やられちゃった一言
たった一言にやられちゃう。
音楽を聴いてい、そんなことがたまにある。
そのワンセンテンス。若しくは幾つかの言葉の連なりに、すっかりやられてしまうのだ。
その一言だけで、その曲が好きになっちゃう。そのアーティストの全曲が好きになってしまうことすらある。
あの日あの時の心を、これ以上ない表現で言葉として紡ぎだしてくれている。自分が漠然と思い感じていたことを、じつに見事に言い表してくれた言葉たち。大して意味のない語呂合わせの様な言葉でも、そのセンスが抜群に良い、ってこともあるかな。
兎に角、その一つの言葉に心を射抜かれるのだ。
おれが好きになるパターンは、ほぼこの「一言」によるノックアウトパターンのように思う。その一言でその人が好きになり、好きになることで更に読み込み、また違った一言に出会う。

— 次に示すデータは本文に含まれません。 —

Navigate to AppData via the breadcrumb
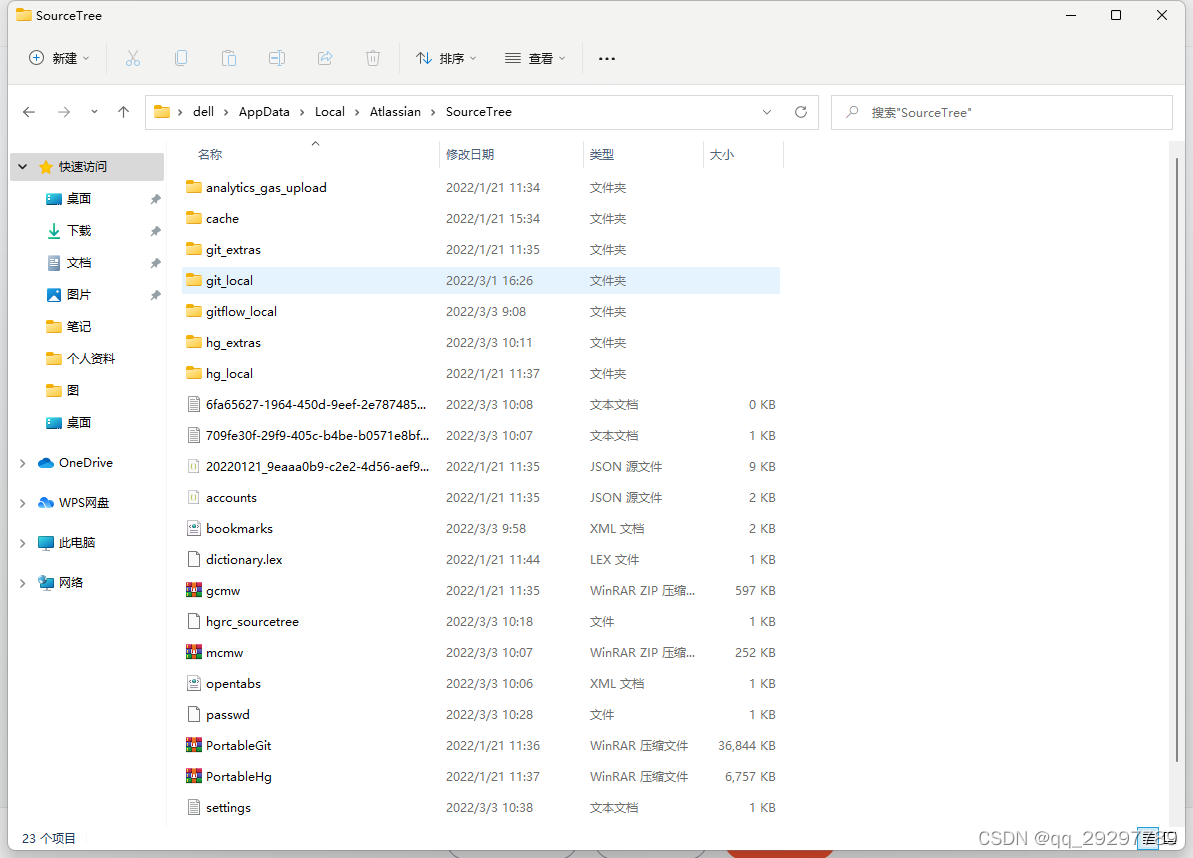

「なんなんだこの人は、なぜこんな素敵な言葉たちを見つけられるのだ」
そしてどんどん好きになって行く。
曲を好きになる時、メロディーなのか、詩が勝るのかをたまに友人達と話すことがある。おれは、お分かりかと思うが、そこで歌われる「詩」重視派。もちろんメロディーにも感動するけど、そこに素敵な詩がのっていないと少し冷める。
以前、TV番組で偶然観たのだが、井上陽水が語った話が面白かった。
その番組の中、進行役がこんな質問を陽水に投げかける。その返答がなんだか上手で得心したのだ。
進行役 「陽水さんが曲を創るとき、詩とメロディーとどちらを大切にしますか」
陽水 「それは本当に難しい質問だね。ん〜、お笑いでいうと、ツカミが重要かオチの方が重要か、なかなか言えないよね。まあしいて言えば詩の方なのかな…」
そんなやり取りだったと記憶している。
言い得て妙だ。流石は陽水、と唸ってしまった。ますます陽水の曲が好きになっちゃった。
こうした一言を紡ぎ出せるのは、もちろん才能もあると思うのだけれど、その言葉に出会う運もあるのではないだろうか。苦しんで苦しんで辿り着いた一言。それは当然あるだろう。同時に、本人も予期せぬかたちでその一言に出会ってしまう。そんなこともあるのではないか。それにしたって、いつも詩に向き合っているからこその出会いなのだとは思うけど。
自分にも、いつかそんな言葉との出会いが訪れてくれないものだろうか。偶然の出会いでもなければ、そんな言葉を見つけられそうにないから。
洋楽は、またちょっと違った聴き方をするのだけれど、それはまた次の機会に。